Collected data entries
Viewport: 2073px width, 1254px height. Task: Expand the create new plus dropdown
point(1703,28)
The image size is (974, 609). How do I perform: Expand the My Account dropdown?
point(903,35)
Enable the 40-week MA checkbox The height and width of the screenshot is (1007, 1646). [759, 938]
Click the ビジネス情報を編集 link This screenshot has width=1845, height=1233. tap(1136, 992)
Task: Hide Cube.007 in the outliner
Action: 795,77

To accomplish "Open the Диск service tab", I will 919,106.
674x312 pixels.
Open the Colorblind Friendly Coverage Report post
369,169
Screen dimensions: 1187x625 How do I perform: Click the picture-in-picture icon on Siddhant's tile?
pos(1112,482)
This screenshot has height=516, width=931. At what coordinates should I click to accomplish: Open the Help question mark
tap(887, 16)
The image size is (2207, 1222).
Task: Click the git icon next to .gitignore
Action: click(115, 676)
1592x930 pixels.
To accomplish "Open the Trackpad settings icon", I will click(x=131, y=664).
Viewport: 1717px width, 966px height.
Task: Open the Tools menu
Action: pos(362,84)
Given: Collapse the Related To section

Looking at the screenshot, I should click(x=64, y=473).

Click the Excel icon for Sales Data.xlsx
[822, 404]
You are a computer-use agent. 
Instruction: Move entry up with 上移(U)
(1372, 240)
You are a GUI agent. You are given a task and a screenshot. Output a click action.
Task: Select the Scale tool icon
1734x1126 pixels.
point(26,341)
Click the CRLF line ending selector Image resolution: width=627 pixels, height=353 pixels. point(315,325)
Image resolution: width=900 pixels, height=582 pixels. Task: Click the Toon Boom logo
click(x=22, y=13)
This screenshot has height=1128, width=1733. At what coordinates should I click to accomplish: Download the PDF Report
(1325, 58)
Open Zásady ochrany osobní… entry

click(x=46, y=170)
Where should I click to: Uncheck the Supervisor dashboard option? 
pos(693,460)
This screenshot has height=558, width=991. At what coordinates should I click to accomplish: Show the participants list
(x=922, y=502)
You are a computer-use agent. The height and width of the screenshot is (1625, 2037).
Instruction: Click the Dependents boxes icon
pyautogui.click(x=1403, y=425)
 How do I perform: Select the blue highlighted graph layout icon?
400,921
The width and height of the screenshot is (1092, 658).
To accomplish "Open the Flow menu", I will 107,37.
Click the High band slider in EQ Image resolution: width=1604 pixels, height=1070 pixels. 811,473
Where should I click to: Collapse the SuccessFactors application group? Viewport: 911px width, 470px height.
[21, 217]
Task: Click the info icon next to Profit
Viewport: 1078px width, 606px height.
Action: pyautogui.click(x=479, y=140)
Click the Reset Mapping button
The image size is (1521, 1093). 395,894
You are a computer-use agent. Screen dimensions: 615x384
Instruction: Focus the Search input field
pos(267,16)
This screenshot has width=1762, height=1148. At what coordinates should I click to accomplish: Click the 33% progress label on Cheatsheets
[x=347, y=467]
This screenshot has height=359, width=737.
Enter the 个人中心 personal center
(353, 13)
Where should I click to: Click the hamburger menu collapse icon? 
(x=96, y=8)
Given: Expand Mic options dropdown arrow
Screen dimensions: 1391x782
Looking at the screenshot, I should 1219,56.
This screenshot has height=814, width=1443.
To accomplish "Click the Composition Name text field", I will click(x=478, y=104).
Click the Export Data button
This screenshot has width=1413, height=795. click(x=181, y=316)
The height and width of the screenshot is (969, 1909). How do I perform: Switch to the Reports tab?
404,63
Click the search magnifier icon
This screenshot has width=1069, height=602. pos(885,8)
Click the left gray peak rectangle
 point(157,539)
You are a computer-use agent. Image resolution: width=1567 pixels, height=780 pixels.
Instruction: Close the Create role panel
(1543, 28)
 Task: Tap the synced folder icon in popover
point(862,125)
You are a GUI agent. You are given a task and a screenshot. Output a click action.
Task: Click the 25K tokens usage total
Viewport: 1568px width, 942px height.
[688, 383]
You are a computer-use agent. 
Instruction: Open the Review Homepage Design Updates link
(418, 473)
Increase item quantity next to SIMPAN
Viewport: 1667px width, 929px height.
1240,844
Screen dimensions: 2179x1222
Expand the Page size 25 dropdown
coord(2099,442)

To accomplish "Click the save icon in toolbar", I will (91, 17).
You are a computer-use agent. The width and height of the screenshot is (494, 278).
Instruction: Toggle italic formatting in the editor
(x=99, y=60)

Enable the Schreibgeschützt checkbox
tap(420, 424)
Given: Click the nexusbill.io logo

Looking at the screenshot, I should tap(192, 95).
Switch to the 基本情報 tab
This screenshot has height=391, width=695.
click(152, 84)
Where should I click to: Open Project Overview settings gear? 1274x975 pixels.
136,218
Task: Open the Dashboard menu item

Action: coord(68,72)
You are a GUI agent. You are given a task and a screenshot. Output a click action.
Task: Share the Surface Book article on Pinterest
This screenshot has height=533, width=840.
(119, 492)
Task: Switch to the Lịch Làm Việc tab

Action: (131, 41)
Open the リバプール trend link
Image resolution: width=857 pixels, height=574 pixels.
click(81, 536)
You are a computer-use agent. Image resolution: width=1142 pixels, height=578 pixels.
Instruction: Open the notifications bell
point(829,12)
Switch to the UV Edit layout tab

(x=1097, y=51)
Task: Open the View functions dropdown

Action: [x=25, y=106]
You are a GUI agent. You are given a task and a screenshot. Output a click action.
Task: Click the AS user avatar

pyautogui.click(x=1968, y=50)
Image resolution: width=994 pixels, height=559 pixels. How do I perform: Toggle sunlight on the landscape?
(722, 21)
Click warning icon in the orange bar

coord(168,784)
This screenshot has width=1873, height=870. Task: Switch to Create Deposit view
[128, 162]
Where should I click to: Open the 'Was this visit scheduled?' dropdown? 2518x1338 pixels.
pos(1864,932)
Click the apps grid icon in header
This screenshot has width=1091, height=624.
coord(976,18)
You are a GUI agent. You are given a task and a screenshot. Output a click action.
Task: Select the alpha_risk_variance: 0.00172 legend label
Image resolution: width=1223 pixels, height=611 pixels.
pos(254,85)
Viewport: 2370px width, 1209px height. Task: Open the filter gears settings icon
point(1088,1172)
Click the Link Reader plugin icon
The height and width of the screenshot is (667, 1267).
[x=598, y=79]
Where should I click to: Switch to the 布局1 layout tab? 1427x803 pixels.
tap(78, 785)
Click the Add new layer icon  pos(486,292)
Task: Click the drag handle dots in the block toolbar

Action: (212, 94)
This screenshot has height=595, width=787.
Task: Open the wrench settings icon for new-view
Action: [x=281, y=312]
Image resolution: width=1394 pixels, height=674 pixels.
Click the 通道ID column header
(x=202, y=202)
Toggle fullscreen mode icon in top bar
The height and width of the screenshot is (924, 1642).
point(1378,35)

§ Aim of the task:
Would you set down every entry again, exactly?

§ Solved problem:
Viewport: 2073px width, 1254px height. Task: Expand the create new plus dropdown
point(1703,28)
The image size is (974, 609). How do I perform: Expand the My Account dropdown?
point(903,35)
Enable the 40-week MA checkbox The height and width of the screenshot is (1007, 1646). [759, 938]
Click the ビジネス情報を編集 link This screenshot has width=1845, height=1233. tap(1136, 992)
Task: Hide Cube.007 in the outliner
Action: 795,77

To accomplish "Open the Диск service tab", I will 919,106.
674x312 pixels.
Open the Colorblind Friendly Coverage Report post
369,169
Screen dimensions: 1187x625 How do I perform: Click the picture-in-picture icon on Siddhant's tile?
pos(1112,482)
This screenshot has height=516, width=931. At what coordinates should I click to accomplish: Open the Help question mark
tap(887, 16)
The image size is (2207, 1222).
Task: Click the git icon next to .gitignore
Action: click(115, 676)
1592x930 pixels.
To accomplish "Open the Trackpad settings icon", I will click(x=131, y=664).
Viewport: 1717px width, 966px height.
Task: Open the Tools menu
Action: pos(362,84)
Given: Collapse the Related To section

Looking at the screenshot, I should click(x=64, y=473).

Click the Excel icon for Sales Data.xlsx
[822, 404]
You are a computer-use agent. 
Instruction: Move entry up with 上移(U)
(1372, 240)
You are a GUI agent. You are given a task and a screenshot. Output a click action.
Task: Select the Scale tool icon
1734x1126 pixels.
point(26,341)
Click the CRLF line ending selector Image resolution: width=627 pixels, height=353 pixels. point(315,325)
Image resolution: width=900 pixels, height=582 pixels. Task: Click the Toon Boom logo
click(x=22, y=13)
This screenshot has height=1128, width=1733. At what coordinates should I click to accomplish: Download the PDF Report
(1325, 58)
Open Zásady ochrany osobní… entry

click(x=46, y=170)
Where should I click to: Uncheck the Supervisor dashboard option? 
pos(693,460)
This screenshot has height=558, width=991. At what coordinates should I click to accomplish: Show the participants list
(x=922, y=502)
You are a computer-use agent. The height and width of the screenshot is (1625, 2037).
Instruction: Click the Dependents boxes icon
pyautogui.click(x=1403, y=425)
 How do I perform: Select the blue highlighted graph layout icon?
400,921
The width and height of the screenshot is (1092, 658).
To accomplish "Open the Flow menu", I will 107,37.
Click the High band slider in EQ Image resolution: width=1604 pixels, height=1070 pixels. 811,473
Where should I click to: Collapse the SuccessFactors application group? Viewport: 911px width, 470px height.
[21, 217]
Task: Click the info icon next to Profit
Viewport: 1078px width, 606px height.
Action: pyautogui.click(x=479, y=140)
Click the Reset Mapping button
The image size is (1521, 1093). 395,894
You are a computer-use agent. Screen dimensions: 615x384
Instruction: Focus the Search input field
pos(267,16)
This screenshot has width=1762, height=1148. At what coordinates should I click to accomplish: Click the 33% progress label on Cheatsheets
[x=347, y=467]
This screenshot has height=359, width=737.
Enter the 个人中心 personal center
(353, 13)
Where should I click to: Click the hamburger menu collapse icon? 
(x=96, y=8)
Given: Expand Mic options dropdown arrow
Screen dimensions: 1391x782
Looking at the screenshot, I should 1219,56.
This screenshot has height=814, width=1443.
To accomplish "Click the Composition Name text field", I will click(x=478, y=104).
Click the Export Data button
This screenshot has width=1413, height=795. click(x=181, y=316)
The height and width of the screenshot is (969, 1909). How do I perform: Switch to the Reports tab?
404,63
Click the search magnifier icon
This screenshot has width=1069, height=602. pos(885,8)
Click the left gray peak rectangle
 point(157,539)
You are a computer-use agent. Image resolution: width=1567 pixels, height=780 pixels.
Instruction: Close the Create role panel
(1543, 28)
 Task: Tap the synced folder icon in popover
point(862,125)
You are a GUI agent. You are given a task and a screenshot. Output a click action.
Task: Click the 25K tokens usage total
Viewport: 1568px width, 942px height.
[688, 383]
You are a computer-use agent. 
Instruction: Open the Review Homepage Design Updates link
(418, 473)
Increase item quantity next to SIMPAN
Viewport: 1667px width, 929px height.
1240,844
Screen dimensions: 2179x1222
Expand the Page size 25 dropdown
coord(2099,442)

To accomplish "Click the save icon in toolbar", I will (91, 17).
You are a computer-use agent. The width and height of the screenshot is (494, 278).
Instruction: Toggle italic formatting in the editor
(x=99, y=60)

Enable the Schreibgeschützt checkbox
tap(420, 424)
Given: Click the nexusbill.io logo

Looking at the screenshot, I should tap(192, 95).
Switch to the 基本情報 tab
This screenshot has height=391, width=695.
click(152, 84)
Where should I click to: Open Project Overview settings gear? 1274x975 pixels.
136,218
Task: Open the Dashboard menu item

Action: coord(68,72)
You are a GUI agent. You are given a task and a screenshot. Output a click action.
Task: Share the Surface Book article on Pinterest
This screenshot has height=533, width=840.
(119, 492)
Task: Switch to the Lịch Làm Việc tab

Action: (131, 41)
Open the リバプール trend link
Image resolution: width=857 pixels, height=574 pixels.
click(81, 536)
You are a computer-use agent. Image resolution: width=1142 pixels, height=578 pixels.
Instruction: Open the notifications bell
point(829,12)
Switch to the UV Edit layout tab

(x=1097, y=51)
Task: Open the View functions dropdown

Action: [x=25, y=106]
You are a GUI agent. You are given a task and a screenshot. Output a click action.
Task: Click the AS user avatar

pyautogui.click(x=1968, y=50)
Image resolution: width=994 pixels, height=559 pixels. How do I perform: Toggle sunlight on the landscape?
(722, 21)
Click warning icon in the orange bar

coord(168,784)
This screenshot has width=1873, height=870. Task: Switch to Create Deposit view
[128, 162]
Where should I click to: Open the 'Was this visit scheduled?' dropdown? 2518x1338 pixels.
pos(1864,932)
Click the apps grid icon in header
This screenshot has width=1091, height=624.
coord(976,18)
You are a GUI agent. You are given a task and a screenshot. Output a click action.
Task: Select the alpha_risk_variance: 0.00172 legend label
Image resolution: width=1223 pixels, height=611 pixels.
pos(254,85)
Viewport: 2370px width, 1209px height. Task: Open the filter gears settings icon
point(1088,1172)
Click the Link Reader plugin icon
The height and width of the screenshot is (667, 1267).
[x=598, y=79]
Where should I click to: Switch to the 布局1 layout tab? 1427x803 pixels.
tap(78, 785)
Click the Add new layer icon  pos(486,292)
Task: Click the drag handle dots in the block toolbar

Action: (212, 94)
This screenshot has height=595, width=787.
Task: Open the wrench settings icon for new-view
Action: [x=281, y=312]
Image resolution: width=1394 pixels, height=674 pixels.
Click the 通道ID column header
(x=202, y=202)
Toggle fullscreen mode icon in top bar
The height and width of the screenshot is (924, 1642).
point(1378,35)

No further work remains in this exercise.